The dress didn't fit.
It was supposed to. Andrea and I were identical down to the scar on our left knee from falling off the garden wall at nine. But three years at the Velvet Collar in Rome changes a body. My shoulders were harder. My back was mapped with things white satin was never meant to cover.
Victoria didn't look up from her phone. "Suck in."
"Non entra." [It doesn't fit.]
Her head snapped up. "Speak English. You are not in that club anymore."
I smiled with Andrea's smile. "Sì, signora." [Yes, ma'am.] She hated when I called her that. It reminded her she was old enough to be my mother, because she was.
The fitting room smelled like my sister's perfume. They'd left her things everywhere, as if she'd just stepped out. A lipstick on the vanity. A half-finished glass of champagne gone flat. A wedding invitation with her name in gold foil. Andrea Laurent to Ryan Volkov.
Andrea was gone. Ran a month before the wedding and left me to pay for it. Typical. Victoria told the Volkovs she was sick. Told me if I didn't put on the dress, she'd sell my contract back to the Collar with interest.
That's why they'd dragged me out of Rome at two in the morning with a bag over my head. Not a rescue. A replacement.
The door opened before I could answer. He didn't knock.
Ryan Volkov filled the doorway in a black suit that probably cost more than the entire club. Crime heir, rumor-made monster, my sister's fiancé. He looked at me in that dress and his eyes went still.
"Andrea," he said.
I didn't correct him. Victoria's nails dug into my wrist under the satin, a warning sharp enough to bruise.
He crossed the room. Slow. He took my hand, the one with the calluses Elena taught me to earn, and pressed his mouth to my knuckles. His lips were warm. His eyes never left mine.
"You smell different," he said quietly, too quietly for Victoria to hear.
My pulse jumped once against my throat. "Davvero?" [Really?] I caught myself, softened it with Andrea's laugh. "Do I, darling?"

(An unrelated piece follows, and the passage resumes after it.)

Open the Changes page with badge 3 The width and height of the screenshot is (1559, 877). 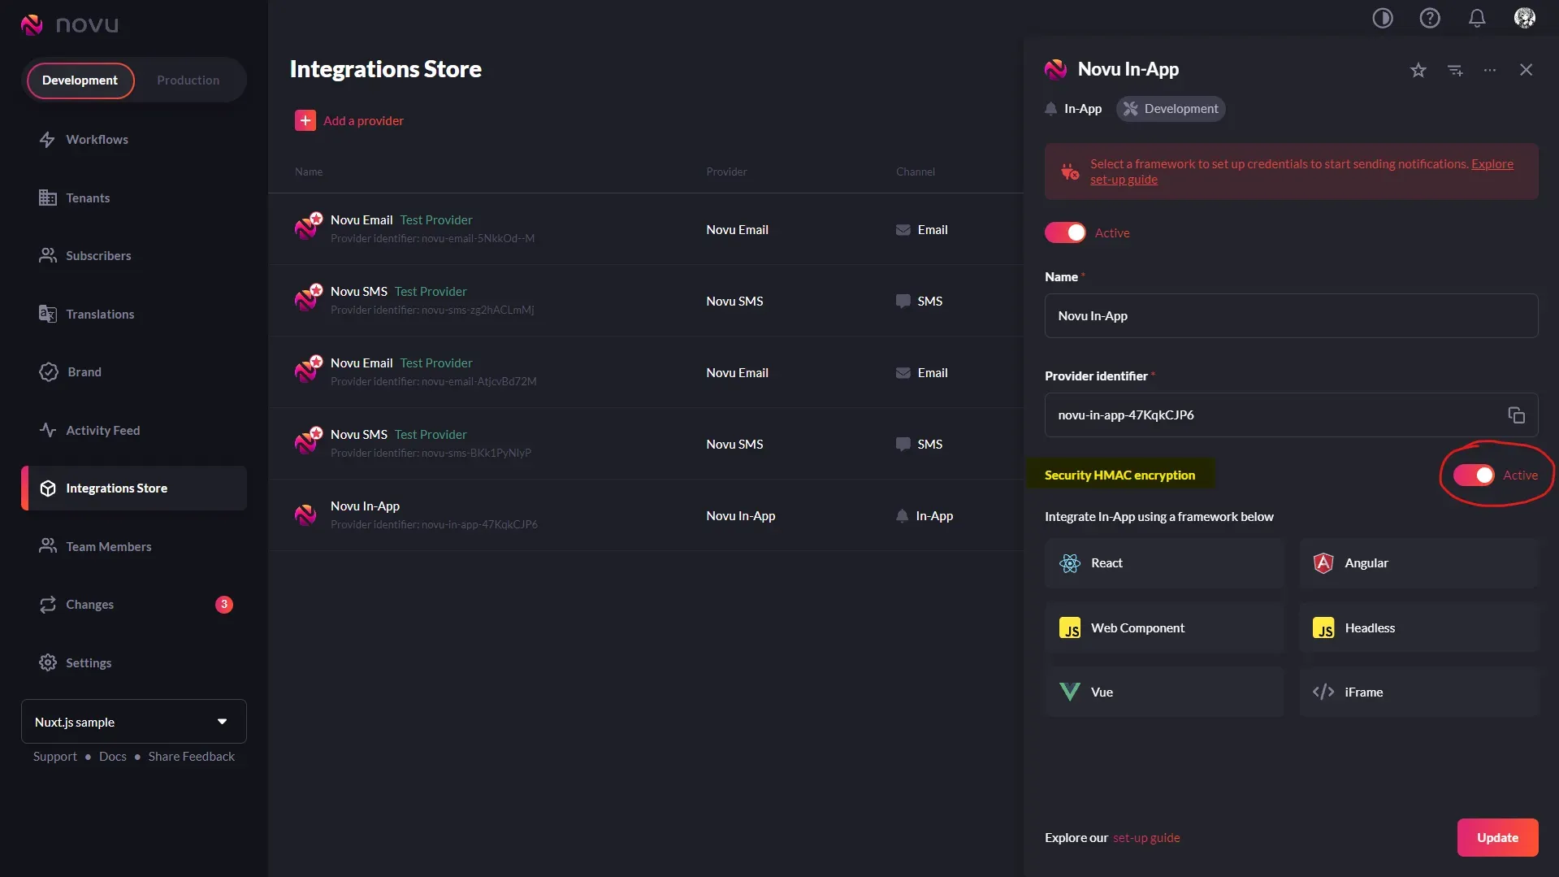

He held my hand a second too long. His thumb brushed the faint white line around my wrist where the collar used to sit. Andrea never wore collars.
He knew. Right then. I saw it click behind his eyes.
He let go, nodded to Victoria, and left.
The door clicked shut.
Victoria exhaled. "He bought it."
Across the room, in the three-way mirror, I watched my sister's dress strain at the shoulders where Rome had made me strong.